* _DATA TO PROCESS_:
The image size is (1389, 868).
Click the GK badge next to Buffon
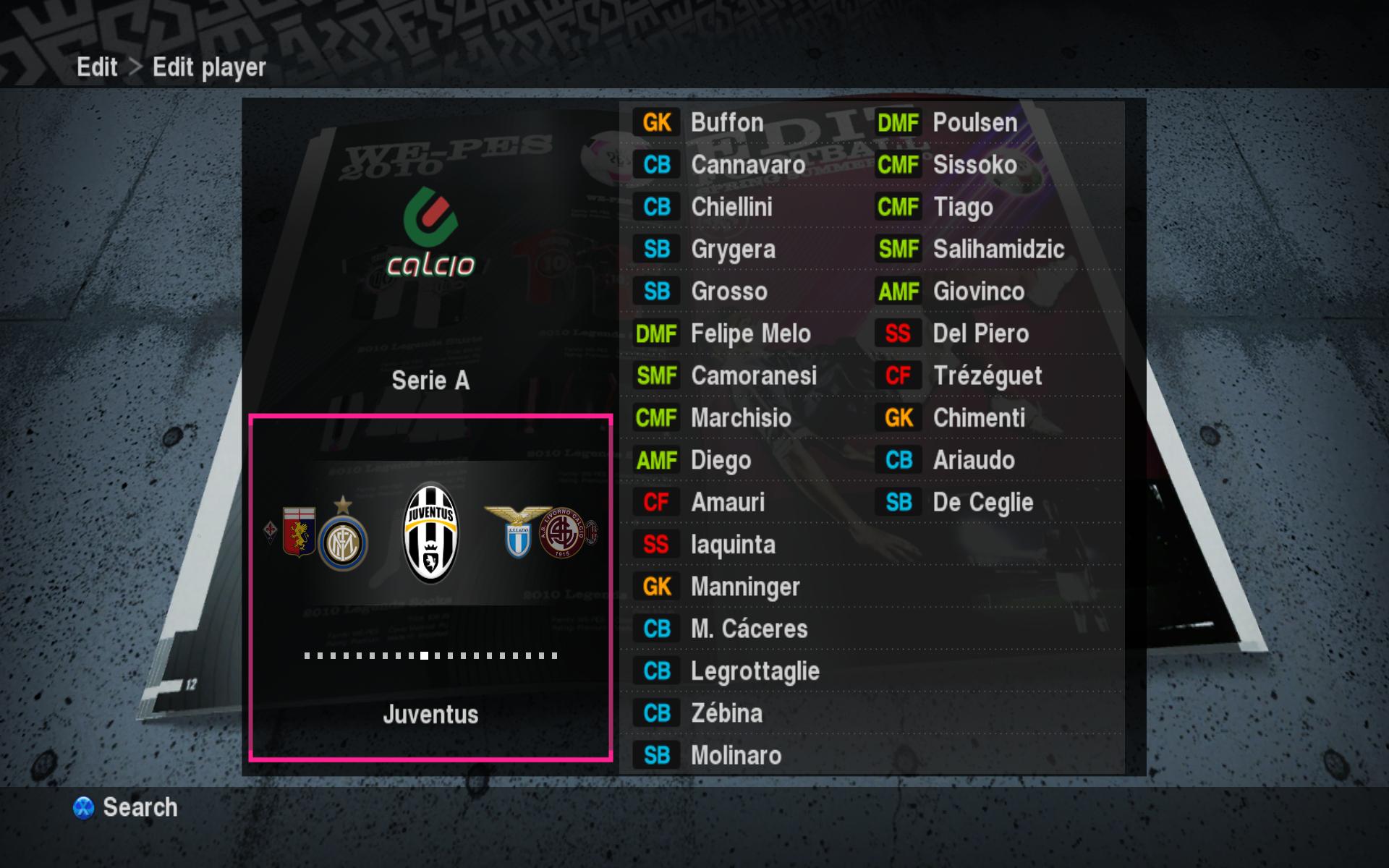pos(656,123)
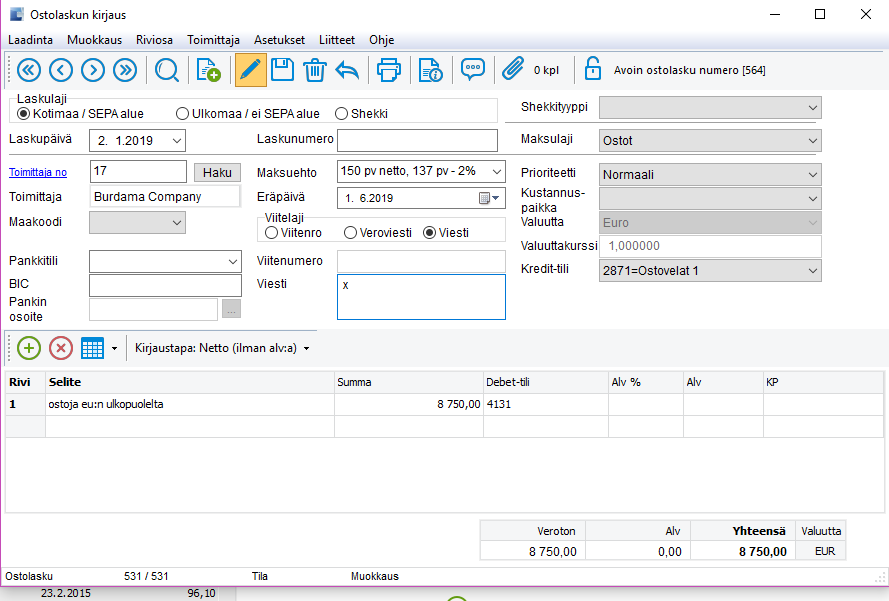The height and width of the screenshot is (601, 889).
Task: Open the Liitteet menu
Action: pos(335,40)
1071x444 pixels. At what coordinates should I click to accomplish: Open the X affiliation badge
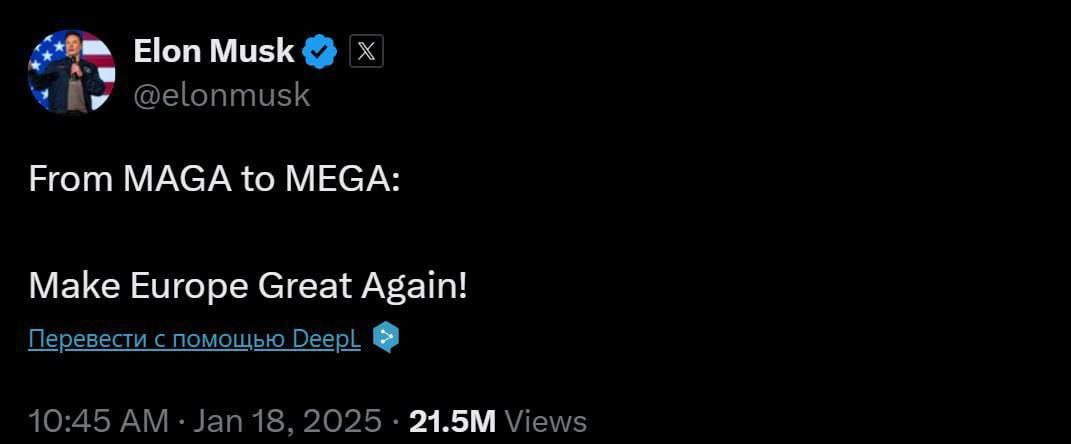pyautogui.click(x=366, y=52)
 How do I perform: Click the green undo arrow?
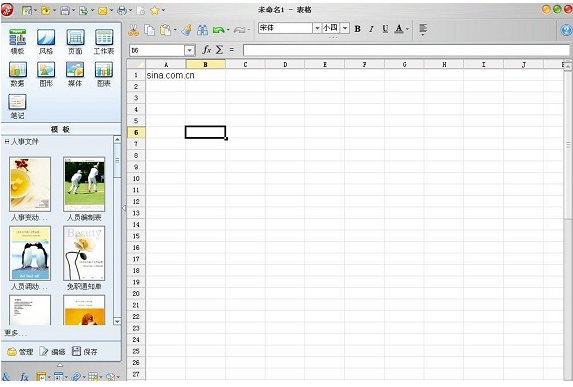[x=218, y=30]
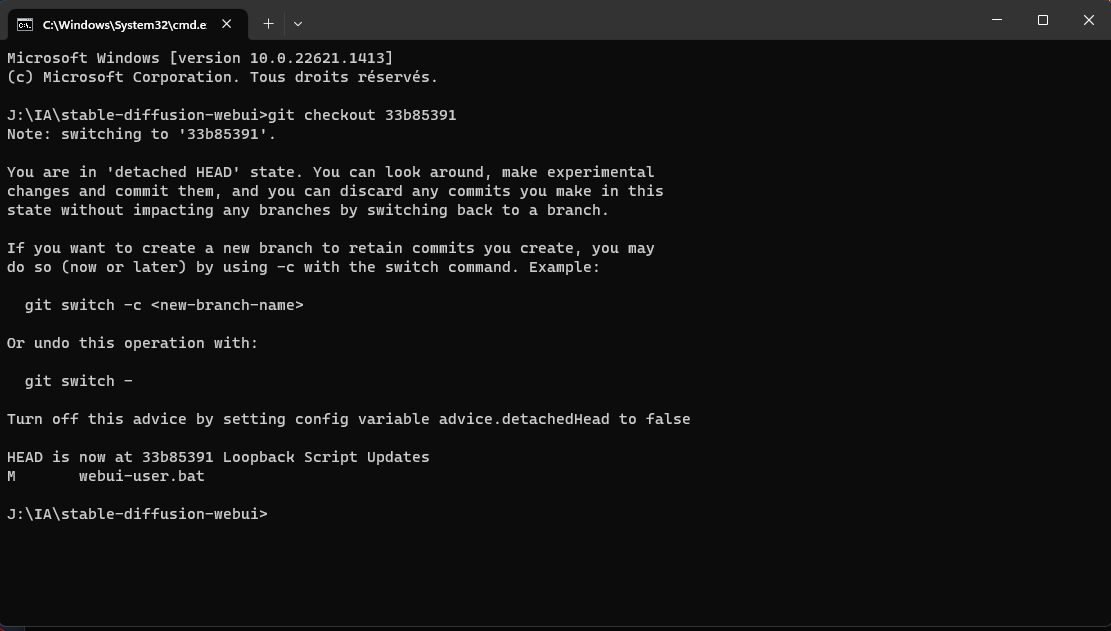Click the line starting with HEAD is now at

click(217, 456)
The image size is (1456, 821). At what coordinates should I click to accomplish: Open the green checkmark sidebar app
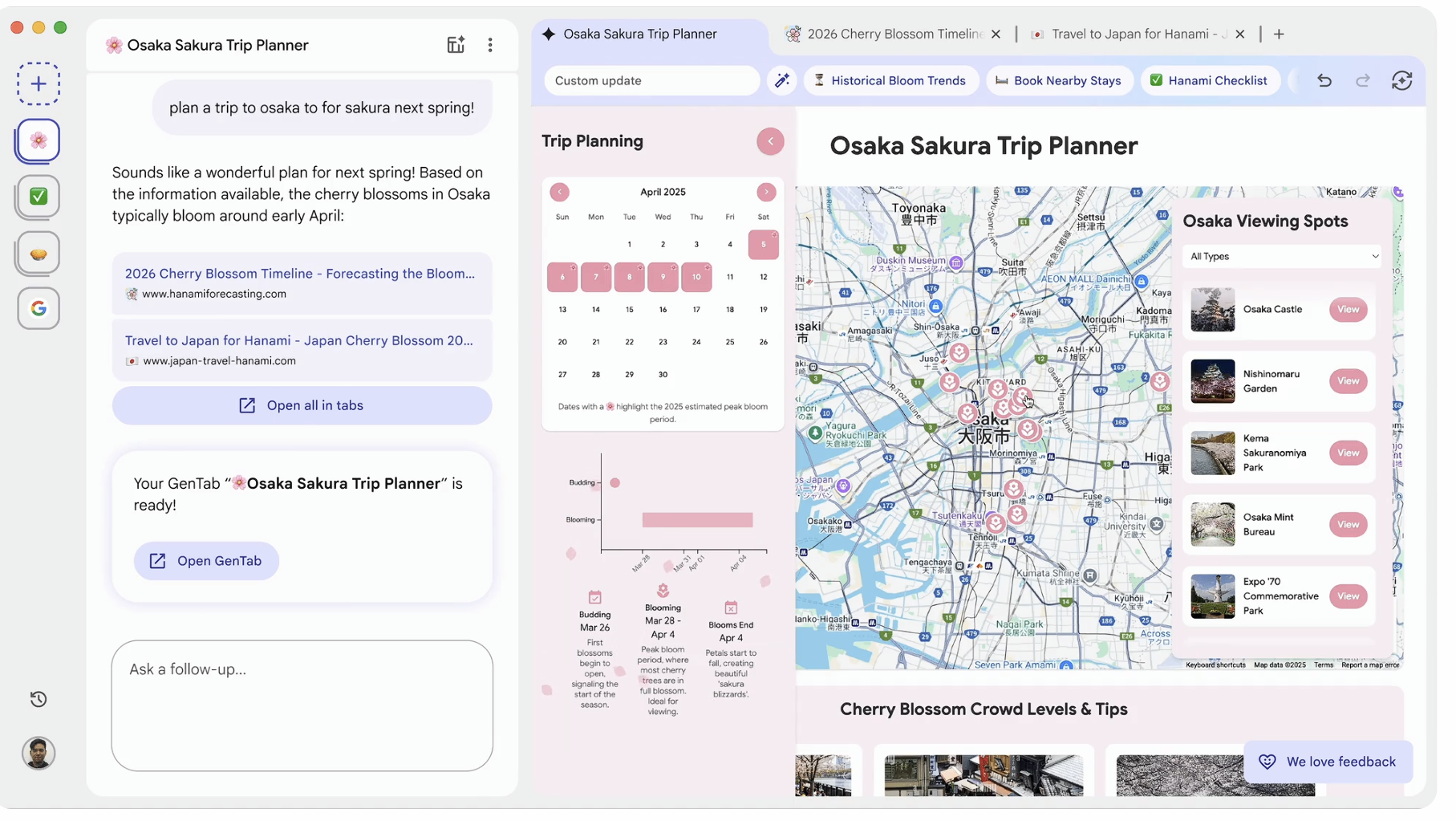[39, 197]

* _PROBLEM TO SOLVE_: Leaving out the pictures, reproduce the whole listing above exactly.

* _ANSWER FOR THE TASK_:
The image size is (1389, 868).
Click the GK badge next to Buffon
pos(656,123)
The height and width of the screenshot is (601, 889).
Task: Open the Liitteet menu
Action: pos(335,40)
1071x444 pixels. At what coordinates should I click to accomplish: Open the X affiliation badge
pyautogui.click(x=366, y=52)
 How do I perform: Click the green undo arrow?
[x=218, y=30]
Click the line starting with HEAD is now at

click(217, 456)
The image size is (1456, 821). At what coordinates should I click to accomplish: Open the green checkmark sidebar app
[39, 197]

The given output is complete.